* What is asked *
Copy the data below word for word, from the line with "Identify the location of insert line." to the line with "project is located at coordinates (406, 13).", both lines included.

* Records for this task *
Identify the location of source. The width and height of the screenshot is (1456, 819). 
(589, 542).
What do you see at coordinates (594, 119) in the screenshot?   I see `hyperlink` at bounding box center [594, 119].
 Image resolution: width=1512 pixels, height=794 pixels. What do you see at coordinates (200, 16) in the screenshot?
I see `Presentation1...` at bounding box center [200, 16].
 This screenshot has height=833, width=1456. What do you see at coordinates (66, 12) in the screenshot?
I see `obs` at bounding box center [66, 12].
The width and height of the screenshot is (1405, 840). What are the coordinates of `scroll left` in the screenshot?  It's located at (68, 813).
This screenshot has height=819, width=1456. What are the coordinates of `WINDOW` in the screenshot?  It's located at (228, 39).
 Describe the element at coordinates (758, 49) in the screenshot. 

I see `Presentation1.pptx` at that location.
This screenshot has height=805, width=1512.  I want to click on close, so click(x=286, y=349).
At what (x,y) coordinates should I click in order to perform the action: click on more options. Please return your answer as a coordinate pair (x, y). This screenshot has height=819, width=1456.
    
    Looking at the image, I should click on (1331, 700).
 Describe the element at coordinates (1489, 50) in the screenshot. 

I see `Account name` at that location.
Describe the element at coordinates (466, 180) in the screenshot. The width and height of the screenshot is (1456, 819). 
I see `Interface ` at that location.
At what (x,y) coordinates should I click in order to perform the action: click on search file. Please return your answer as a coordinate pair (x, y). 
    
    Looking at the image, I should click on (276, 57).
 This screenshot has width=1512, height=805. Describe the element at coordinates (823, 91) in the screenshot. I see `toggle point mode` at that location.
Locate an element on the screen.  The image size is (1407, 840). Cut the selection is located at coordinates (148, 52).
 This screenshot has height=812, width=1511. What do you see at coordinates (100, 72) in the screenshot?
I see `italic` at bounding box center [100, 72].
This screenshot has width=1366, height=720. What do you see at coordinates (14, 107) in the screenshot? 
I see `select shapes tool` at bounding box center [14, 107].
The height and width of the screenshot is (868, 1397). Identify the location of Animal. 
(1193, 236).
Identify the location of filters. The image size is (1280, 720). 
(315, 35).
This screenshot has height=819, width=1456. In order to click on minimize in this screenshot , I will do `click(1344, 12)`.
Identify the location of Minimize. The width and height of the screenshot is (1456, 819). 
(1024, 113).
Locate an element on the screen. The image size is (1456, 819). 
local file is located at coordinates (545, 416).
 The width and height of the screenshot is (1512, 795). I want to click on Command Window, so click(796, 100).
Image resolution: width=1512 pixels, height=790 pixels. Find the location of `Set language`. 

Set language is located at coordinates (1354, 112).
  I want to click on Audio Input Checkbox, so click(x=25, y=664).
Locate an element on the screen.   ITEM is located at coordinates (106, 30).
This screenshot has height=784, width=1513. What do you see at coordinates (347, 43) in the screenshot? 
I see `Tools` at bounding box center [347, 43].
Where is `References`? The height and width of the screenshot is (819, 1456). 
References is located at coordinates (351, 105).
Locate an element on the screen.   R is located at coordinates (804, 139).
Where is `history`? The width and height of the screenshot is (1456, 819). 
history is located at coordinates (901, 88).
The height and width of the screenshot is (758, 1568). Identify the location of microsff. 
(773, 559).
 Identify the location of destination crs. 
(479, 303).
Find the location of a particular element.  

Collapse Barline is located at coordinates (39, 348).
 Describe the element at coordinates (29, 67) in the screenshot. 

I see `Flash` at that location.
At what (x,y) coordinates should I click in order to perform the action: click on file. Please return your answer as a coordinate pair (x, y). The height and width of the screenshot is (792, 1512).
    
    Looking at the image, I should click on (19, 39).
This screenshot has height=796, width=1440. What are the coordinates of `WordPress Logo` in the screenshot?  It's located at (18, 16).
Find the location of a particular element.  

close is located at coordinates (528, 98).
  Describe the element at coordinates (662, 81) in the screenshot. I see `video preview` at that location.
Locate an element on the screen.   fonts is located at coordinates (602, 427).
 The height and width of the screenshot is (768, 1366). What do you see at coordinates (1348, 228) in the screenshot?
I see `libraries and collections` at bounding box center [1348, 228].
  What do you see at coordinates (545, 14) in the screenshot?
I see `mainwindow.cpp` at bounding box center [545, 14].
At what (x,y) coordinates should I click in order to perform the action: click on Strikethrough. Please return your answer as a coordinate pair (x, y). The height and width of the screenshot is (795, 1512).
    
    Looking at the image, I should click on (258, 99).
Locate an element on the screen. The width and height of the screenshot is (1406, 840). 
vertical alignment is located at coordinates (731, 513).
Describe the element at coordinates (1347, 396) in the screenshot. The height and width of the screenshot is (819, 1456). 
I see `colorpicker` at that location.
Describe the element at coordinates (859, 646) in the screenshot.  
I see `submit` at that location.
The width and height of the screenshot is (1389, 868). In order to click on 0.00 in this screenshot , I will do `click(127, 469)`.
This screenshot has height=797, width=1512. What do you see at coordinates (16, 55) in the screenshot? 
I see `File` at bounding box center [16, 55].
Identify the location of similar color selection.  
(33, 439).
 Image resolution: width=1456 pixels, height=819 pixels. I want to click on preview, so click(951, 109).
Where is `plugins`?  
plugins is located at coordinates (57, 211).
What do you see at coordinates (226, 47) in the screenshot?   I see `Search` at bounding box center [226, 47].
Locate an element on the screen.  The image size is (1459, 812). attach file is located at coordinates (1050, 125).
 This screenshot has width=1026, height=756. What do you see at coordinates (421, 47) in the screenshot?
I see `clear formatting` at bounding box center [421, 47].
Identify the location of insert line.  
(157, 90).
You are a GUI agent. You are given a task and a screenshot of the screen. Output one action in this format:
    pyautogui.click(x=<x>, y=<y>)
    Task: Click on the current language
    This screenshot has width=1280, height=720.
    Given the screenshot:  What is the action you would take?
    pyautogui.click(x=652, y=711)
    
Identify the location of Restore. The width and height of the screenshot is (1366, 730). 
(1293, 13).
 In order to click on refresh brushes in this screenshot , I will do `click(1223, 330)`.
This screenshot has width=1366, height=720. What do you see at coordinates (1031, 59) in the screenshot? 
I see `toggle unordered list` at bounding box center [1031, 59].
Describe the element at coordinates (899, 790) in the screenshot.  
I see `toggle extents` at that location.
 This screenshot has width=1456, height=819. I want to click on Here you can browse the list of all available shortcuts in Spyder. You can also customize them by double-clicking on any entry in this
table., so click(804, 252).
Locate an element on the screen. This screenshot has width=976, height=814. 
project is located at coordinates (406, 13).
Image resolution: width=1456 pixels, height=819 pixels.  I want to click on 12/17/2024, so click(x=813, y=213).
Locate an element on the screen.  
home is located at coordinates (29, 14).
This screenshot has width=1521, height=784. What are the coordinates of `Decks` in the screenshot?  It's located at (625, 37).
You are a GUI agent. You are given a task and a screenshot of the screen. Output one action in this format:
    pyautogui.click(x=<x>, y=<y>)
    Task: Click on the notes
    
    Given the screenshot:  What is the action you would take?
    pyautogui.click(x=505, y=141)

* Solution *
Identify the location of insert line.  
(157, 90).
You are a GUI agent. You are given a task and a screenshot of the screen. Output one action in this format:
    pyautogui.click(x=<x>, y=<y>)
    Task: Click on the current language
    This screenshot has width=1280, height=720.
    Given the screenshot:  What is the action you would take?
    pyautogui.click(x=652, y=711)
    
Identify the location of Restore. The width and height of the screenshot is (1366, 730). 
(1293, 13).
 In order to click on refresh brushes in this screenshot , I will do `click(1223, 330)`.
This screenshot has width=1366, height=720. What do you see at coordinates (1031, 59) in the screenshot? 
I see `toggle unordered list` at bounding box center [1031, 59].
Describe the element at coordinates (899, 790) in the screenshot.  
I see `toggle extents` at that location.
 This screenshot has width=1456, height=819. I want to click on Here you can browse the list of all available shortcuts in Spyder. You can also customize them by double-clicking on any entry in this
table., so click(804, 252).
Locate an element on the screen. This screenshot has width=976, height=814. 
project is located at coordinates (406, 13).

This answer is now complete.